◆ **TASK GOAL**:
Pull out each line of the records below that contains the string "width", and copy those lines.

◆ **RECORDS TO USE**:
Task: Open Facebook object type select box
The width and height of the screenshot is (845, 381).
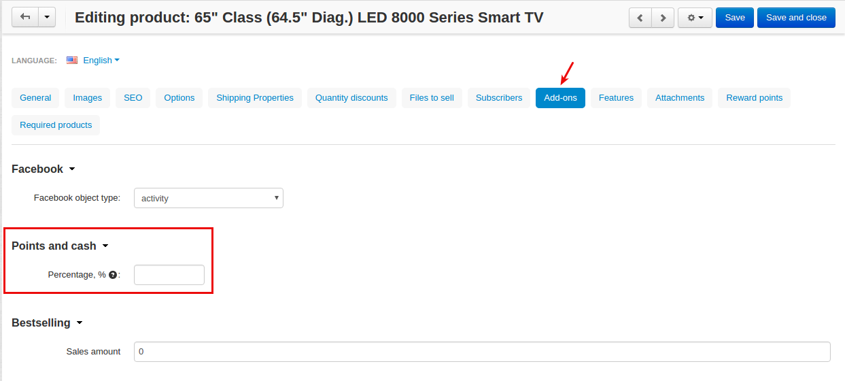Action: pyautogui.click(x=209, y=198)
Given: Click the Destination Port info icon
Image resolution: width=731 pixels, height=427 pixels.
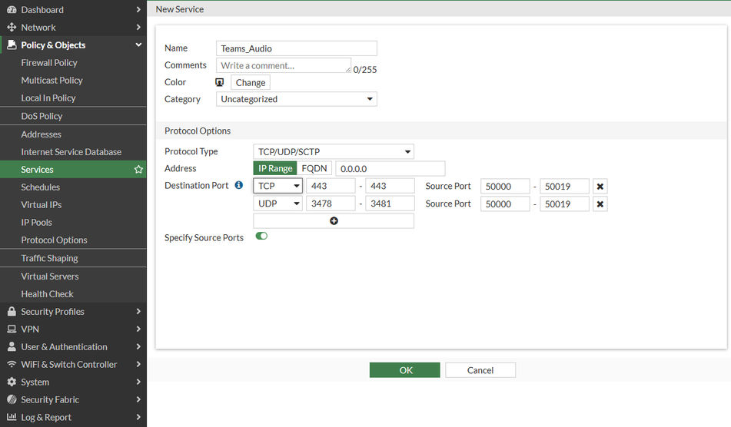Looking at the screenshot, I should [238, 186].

...

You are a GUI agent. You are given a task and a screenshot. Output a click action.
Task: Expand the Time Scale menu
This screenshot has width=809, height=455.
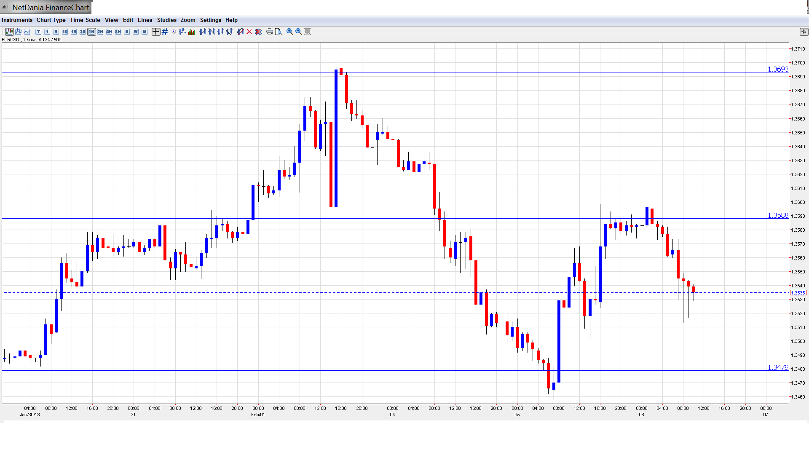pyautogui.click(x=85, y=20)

◆ **SOLUTION BELOW**:
The width and height of the screenshot is (845, 381).
Image resolution: width=731 pixels, height=427 pixels.
This screenshot has width=809, height=455.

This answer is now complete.